## Source extract

>> START

Like many people, I lived the first 22 years of my life working towards a single goal: graduating college. What I didn't realize was how sucky it would be if I succeeded.
From grade school onwards, they teach you that the best thing you can do is work hard to get good grades, because then you can move up in society. But what if you excelled without working hard? Will you still move up in society?
No. Hackles no. You'll probably end up with a degree of happiness equivalent to getting hit in the face with a dodgeball.
Grades are Great
I excelled in school. I got straight A's. I put a lot of effort into it because I wanted to get those A's. I wanted my teachers to tell me "Good job!" so I showed them I was talented, I was smart, I was conscientious (a word I only learned because my elementary teachers kept putting it on my report cards). In college, I worked even harder at making sure I understood the material. I'd remember it and regurgitate it, I could even teach it. I became an academic, and a good one. All for the sake of that proverbial high five (another teacher-taught phrase).
I expected to be able to apply the same principles I learned in school towards my post-grad career. Do what comes natural: remember the thing, do the thing, get the grade, feel confident, move on. As I've migrated into the work force, I imagined this would be how it would go. While some jobs may indeed work that way (holla if you a salesperson), it's not just an "A" or "F," it's a "now you can afford to eat" or a "now the food shelf is your best friend." However, my job is not like that.
No One Cares as Much as You
I create stuff for a living. Both in my day job as Creative Design Director at ACR Homes and as an actor. And, to my deep chagrin, people do not put hours of their time into grading my work.I do not have fellow actors or directors, coworkers or fellows saying:
"This deserves an +A! Here's a long-standing contract of employment and a super $$$ bonus as your reward. Also, here's all my love and a pet duck."
Instead, most say "I like that" or "I don't like that" or, most commonly, nothing at all. Post-college, you can't expect to receive all the same direct feedback you get in the education system. If you want feedback, you have to ask for it. And, unfortunately for myself, I've constructed a grading scale for when I make a video, design a poster, or monkey with a website that is based on what other people think.
When no one tells me anything, it feels as though I've failed. In my mind, the art I've created has no purpose unless it provides something of value to someone else.
But that is not how art works.

>> END

## Data lines

>> START

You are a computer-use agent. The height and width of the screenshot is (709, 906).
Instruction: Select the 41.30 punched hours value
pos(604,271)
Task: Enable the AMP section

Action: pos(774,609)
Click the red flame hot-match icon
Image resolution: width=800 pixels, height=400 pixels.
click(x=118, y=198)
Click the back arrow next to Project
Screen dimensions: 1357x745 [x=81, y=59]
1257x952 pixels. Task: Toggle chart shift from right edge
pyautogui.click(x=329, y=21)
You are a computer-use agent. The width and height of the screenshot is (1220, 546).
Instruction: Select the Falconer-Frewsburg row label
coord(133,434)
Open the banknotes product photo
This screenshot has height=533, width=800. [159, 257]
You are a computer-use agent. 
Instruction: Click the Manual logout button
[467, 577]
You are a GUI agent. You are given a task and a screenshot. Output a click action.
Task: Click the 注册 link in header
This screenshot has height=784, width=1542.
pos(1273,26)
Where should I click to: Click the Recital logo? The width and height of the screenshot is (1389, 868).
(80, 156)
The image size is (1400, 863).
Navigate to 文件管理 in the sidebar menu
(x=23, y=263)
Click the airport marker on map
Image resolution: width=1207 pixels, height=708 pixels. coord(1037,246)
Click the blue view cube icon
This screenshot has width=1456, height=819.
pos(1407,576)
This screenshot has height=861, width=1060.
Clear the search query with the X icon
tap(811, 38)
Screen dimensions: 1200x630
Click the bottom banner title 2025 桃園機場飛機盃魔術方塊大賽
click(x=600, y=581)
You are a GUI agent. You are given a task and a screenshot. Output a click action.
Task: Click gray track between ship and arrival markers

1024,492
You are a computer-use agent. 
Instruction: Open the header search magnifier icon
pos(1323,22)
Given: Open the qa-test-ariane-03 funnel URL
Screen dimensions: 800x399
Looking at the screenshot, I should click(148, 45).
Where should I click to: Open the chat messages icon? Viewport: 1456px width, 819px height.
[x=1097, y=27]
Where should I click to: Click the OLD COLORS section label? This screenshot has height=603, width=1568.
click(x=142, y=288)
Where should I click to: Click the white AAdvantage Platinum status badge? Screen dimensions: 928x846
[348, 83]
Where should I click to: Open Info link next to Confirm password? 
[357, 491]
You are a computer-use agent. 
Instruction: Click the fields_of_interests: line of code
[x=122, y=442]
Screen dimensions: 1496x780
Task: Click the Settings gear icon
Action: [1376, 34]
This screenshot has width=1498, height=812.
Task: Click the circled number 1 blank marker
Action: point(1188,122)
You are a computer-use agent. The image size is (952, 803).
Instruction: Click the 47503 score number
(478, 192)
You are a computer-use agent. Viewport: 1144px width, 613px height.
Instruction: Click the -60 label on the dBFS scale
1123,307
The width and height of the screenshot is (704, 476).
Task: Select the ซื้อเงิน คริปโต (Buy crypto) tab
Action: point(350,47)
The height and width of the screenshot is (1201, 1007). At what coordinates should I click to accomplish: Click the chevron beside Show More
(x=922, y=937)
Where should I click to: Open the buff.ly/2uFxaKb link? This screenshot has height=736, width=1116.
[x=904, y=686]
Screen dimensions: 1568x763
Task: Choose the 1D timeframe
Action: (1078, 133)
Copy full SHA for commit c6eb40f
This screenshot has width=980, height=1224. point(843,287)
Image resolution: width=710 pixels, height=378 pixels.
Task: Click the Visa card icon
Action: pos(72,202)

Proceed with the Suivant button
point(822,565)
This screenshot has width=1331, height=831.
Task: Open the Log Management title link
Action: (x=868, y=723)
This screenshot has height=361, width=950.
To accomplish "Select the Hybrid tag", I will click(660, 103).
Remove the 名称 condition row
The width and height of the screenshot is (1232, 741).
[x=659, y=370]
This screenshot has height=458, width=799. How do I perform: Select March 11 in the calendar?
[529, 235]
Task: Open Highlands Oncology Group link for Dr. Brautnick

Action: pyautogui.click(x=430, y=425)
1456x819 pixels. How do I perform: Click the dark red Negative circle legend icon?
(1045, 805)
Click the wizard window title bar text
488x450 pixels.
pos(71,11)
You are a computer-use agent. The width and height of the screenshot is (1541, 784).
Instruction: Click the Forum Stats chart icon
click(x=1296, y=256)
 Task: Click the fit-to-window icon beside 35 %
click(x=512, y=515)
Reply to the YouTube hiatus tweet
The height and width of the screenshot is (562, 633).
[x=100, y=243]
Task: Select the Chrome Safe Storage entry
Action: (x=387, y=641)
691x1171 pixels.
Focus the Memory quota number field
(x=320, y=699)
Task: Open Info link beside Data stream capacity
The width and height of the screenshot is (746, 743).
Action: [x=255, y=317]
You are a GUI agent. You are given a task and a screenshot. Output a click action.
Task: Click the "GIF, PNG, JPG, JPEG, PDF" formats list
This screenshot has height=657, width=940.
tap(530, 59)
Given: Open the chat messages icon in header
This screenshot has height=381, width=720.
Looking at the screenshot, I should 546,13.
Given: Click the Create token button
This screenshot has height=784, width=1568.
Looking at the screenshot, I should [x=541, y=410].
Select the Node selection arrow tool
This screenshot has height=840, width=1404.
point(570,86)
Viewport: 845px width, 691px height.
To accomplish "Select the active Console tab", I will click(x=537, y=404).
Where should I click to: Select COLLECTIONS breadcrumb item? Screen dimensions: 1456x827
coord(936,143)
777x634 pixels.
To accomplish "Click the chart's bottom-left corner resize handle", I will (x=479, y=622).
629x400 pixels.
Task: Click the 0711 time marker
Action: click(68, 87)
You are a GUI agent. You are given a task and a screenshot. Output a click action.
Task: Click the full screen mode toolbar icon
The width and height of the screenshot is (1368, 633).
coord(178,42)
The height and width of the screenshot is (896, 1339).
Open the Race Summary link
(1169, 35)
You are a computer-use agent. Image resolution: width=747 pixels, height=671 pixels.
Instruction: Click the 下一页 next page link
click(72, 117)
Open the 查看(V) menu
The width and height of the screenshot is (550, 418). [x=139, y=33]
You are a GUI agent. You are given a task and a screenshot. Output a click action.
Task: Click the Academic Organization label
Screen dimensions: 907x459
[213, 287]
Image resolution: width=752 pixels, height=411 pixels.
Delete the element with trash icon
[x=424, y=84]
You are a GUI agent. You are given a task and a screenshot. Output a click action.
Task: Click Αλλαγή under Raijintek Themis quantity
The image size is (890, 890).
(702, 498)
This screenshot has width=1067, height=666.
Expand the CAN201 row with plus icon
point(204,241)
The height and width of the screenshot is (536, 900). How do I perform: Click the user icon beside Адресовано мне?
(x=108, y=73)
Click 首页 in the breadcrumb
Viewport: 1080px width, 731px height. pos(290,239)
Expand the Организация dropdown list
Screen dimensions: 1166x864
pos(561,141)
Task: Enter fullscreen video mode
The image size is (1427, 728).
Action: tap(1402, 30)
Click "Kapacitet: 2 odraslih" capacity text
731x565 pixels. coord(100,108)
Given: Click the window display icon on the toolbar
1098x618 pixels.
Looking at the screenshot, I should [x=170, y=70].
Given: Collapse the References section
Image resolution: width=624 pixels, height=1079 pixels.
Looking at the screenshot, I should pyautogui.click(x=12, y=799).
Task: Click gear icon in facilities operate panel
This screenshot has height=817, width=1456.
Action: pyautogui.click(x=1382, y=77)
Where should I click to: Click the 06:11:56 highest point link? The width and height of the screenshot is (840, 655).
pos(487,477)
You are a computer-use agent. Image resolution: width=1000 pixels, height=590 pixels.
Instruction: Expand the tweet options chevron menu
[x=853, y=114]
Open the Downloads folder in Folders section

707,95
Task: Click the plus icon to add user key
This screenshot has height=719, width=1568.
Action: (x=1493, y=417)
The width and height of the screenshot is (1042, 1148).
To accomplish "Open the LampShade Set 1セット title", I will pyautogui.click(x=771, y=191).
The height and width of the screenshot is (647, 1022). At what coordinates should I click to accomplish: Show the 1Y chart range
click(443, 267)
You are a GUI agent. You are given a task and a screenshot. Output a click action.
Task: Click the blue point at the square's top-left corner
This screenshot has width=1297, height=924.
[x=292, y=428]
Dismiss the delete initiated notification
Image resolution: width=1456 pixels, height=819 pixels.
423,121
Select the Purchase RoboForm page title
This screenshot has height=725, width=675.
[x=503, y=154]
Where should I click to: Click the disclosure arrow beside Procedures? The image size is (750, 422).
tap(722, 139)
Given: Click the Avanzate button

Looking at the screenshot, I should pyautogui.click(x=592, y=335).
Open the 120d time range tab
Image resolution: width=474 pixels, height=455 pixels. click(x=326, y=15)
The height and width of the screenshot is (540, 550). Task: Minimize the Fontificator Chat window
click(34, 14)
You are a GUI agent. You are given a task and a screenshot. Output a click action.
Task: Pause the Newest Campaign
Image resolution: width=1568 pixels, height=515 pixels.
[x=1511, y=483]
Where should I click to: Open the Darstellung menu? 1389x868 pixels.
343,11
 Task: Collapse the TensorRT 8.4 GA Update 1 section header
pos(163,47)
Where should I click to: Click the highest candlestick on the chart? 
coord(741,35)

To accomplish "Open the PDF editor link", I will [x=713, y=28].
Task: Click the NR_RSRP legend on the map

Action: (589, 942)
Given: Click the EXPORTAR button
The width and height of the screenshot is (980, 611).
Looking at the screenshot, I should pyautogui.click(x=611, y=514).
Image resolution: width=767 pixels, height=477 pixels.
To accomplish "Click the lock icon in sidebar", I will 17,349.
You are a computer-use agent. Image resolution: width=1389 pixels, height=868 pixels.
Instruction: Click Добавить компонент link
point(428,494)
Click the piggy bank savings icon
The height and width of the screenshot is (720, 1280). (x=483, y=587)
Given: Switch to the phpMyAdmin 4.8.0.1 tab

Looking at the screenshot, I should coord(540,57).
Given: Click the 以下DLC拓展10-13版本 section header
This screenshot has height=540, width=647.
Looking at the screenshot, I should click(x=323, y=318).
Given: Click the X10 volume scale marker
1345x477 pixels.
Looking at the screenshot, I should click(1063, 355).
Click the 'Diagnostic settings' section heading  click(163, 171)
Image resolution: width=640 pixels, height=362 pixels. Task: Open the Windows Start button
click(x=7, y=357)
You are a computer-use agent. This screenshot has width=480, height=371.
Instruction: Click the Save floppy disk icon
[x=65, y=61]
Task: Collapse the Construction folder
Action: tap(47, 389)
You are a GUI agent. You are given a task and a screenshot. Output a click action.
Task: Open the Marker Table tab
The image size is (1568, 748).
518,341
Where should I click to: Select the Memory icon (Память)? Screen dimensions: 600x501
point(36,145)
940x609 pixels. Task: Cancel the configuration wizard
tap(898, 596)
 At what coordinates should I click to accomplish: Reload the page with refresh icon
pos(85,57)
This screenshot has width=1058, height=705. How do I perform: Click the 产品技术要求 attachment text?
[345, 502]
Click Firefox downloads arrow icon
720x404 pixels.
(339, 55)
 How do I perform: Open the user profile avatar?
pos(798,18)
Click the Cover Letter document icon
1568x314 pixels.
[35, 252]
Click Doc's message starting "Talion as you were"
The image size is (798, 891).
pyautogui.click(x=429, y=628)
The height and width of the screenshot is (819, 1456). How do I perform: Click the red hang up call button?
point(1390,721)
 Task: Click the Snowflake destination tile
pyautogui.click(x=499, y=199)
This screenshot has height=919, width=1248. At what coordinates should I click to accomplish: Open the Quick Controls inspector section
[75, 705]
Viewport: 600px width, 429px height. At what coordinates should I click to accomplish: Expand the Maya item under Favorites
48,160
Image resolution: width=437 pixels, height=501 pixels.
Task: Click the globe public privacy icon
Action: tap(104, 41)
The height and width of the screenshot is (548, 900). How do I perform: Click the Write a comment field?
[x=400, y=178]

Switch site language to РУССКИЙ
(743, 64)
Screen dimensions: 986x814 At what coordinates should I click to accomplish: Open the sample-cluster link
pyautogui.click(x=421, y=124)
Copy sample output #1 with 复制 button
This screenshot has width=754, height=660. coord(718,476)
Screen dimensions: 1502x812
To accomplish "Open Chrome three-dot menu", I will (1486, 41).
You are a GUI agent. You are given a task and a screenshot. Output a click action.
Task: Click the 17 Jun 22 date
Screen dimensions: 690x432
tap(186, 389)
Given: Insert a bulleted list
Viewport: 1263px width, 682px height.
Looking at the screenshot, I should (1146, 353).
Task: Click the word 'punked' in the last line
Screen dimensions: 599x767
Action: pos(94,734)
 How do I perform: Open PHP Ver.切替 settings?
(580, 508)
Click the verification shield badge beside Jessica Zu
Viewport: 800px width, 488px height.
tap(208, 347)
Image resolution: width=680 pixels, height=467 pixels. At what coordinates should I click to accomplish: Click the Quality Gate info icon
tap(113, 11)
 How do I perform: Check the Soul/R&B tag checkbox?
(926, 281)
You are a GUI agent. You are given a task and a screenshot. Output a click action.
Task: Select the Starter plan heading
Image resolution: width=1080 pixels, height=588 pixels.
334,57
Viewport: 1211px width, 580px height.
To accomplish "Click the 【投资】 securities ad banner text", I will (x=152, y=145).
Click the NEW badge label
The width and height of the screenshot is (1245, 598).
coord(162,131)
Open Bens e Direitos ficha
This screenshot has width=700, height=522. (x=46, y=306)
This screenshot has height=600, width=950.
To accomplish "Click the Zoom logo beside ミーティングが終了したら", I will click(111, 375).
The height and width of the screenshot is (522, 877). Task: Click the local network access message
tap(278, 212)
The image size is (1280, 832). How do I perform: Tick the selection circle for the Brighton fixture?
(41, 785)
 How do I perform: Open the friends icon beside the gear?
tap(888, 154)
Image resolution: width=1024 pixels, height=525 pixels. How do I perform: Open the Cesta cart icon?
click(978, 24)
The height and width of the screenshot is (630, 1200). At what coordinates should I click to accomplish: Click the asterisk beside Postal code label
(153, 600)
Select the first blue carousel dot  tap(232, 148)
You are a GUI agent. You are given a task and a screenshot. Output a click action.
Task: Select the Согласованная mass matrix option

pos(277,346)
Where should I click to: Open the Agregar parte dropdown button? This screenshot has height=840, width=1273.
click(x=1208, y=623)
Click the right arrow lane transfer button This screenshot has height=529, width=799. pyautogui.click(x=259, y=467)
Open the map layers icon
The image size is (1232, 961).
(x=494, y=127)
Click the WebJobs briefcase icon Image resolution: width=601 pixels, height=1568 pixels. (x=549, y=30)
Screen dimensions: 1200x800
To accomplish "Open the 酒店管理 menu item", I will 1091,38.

>> END

## Objectives
**A.** From the essay on life after college, list the things the author names as work to be graded on other people's reactions.
**B.** Recast the rows as a numbered list, starting with the line that contains "Image resolution: width=1024" and going on through the line that contains "click(x=1208, y=623)", and leave out blank lines.

## Worked solutions
**A.**
- a video
- a poster
- a website

**B.**
1. Image resolution: width=1024 pixels, height=525 pixels. How do I perform: Open the Cesta cart icon?
2. click(978, 24)
3. The height and width of the screenshot is (630, 1200). At what coordinates should I click to accomplish: Click the asterisk beside Postal code label
4. (153, 600)
5. Select the first blue carousel dot  tap(232, 148)
6. You are a GUI agent. You are given a task and a screenshot. Output a click action.
7. Task: Select the Согласованная mass matrix option
8. pos(277,346)
9. Where should I click to: Open the Agregar parte dropdown button? This screenshot has height=840, width=1273.
10. click(x=1208, y=623)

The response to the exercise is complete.